Scientific classification
- Kingdom: Animalia
- Phylum: Chordata
- Class: Actinopterygii
- Division: Teleostei
- Order: Carangiformes
- Suborder: Centropomoidei
- Family: Sphyraenidae
- Genus: Sphyraena
- Species: †S. crassidens
- Binomial name: †Sphyraena crassidens de Beaufort, 1926

= Sphyraena crassidens =

- Genus: Sphyraena
- Species: crassidens
- Authority: de Beaufort, 1926

Extinct species of fish

Sphyraena crassidens is a species of barracuda that lived during the Miocene until Plio-Pleistocene epoch. Its fossils have been found in Indonesia from two locations. The holotype and two other specimens, which consists of skull and partial body fossil, were described from Tonasa Formation, South Sulawesi. Additional specimens (jaws and teeth) referred as S. crassidens have also been reported from Java.

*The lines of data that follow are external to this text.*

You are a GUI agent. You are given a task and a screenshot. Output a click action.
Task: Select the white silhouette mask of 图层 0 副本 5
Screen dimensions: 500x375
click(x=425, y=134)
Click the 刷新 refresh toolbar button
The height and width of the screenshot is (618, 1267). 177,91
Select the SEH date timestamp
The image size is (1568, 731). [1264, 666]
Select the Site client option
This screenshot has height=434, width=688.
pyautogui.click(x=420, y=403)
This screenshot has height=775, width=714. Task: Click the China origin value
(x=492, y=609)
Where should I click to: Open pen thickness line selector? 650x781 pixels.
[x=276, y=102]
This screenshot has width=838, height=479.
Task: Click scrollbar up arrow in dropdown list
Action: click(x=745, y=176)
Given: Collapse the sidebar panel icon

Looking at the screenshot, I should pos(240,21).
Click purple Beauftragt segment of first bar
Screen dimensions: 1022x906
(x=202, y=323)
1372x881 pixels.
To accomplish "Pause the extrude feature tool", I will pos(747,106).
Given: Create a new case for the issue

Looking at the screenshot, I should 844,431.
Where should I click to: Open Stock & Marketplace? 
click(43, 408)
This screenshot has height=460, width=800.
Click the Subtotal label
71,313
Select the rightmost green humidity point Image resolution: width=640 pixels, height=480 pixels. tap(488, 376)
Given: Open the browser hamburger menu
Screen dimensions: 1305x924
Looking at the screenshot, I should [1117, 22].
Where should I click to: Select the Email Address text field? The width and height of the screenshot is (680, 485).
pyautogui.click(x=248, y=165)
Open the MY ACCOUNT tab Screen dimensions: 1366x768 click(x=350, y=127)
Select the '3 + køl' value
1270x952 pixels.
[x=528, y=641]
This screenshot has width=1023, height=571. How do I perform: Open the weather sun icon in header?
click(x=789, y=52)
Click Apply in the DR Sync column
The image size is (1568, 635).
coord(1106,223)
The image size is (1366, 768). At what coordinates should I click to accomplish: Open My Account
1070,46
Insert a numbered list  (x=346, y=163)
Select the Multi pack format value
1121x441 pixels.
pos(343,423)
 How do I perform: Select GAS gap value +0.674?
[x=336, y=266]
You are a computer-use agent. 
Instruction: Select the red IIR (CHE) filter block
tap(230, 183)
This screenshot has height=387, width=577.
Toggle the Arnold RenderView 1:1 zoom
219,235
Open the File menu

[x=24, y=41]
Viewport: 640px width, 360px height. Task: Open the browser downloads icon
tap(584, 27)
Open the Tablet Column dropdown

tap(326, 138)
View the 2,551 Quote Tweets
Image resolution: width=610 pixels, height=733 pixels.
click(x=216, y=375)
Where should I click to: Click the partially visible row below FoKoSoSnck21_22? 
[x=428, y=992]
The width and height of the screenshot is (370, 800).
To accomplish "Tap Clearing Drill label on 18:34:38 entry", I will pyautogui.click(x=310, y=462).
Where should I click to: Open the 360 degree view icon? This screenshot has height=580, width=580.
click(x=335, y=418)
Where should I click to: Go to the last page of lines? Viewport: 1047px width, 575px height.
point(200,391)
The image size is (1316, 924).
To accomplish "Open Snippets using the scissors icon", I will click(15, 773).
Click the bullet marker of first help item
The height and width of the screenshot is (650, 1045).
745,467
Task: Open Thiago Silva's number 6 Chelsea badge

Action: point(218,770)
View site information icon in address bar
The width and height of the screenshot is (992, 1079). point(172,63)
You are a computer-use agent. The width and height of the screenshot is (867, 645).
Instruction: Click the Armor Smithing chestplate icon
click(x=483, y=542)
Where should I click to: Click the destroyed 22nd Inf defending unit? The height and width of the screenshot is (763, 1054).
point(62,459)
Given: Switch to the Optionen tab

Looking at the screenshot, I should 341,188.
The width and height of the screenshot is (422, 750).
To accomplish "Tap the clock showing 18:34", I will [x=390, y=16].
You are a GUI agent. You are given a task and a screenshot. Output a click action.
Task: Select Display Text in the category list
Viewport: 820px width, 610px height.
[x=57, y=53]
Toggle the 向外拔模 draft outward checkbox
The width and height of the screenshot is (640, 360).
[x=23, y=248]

The largest skull of these three specimens measured 90 mm in length. Beaufort wrote that S. crassidens have eyes larger than extant species. The canines are rather blunt and broad at base while some of the other teeth area long, curved proximally with very small serrations. The jaw is said to be thin and straight. Its rear parts especially the tail fin are unknown since surviving specimens only preserved partially.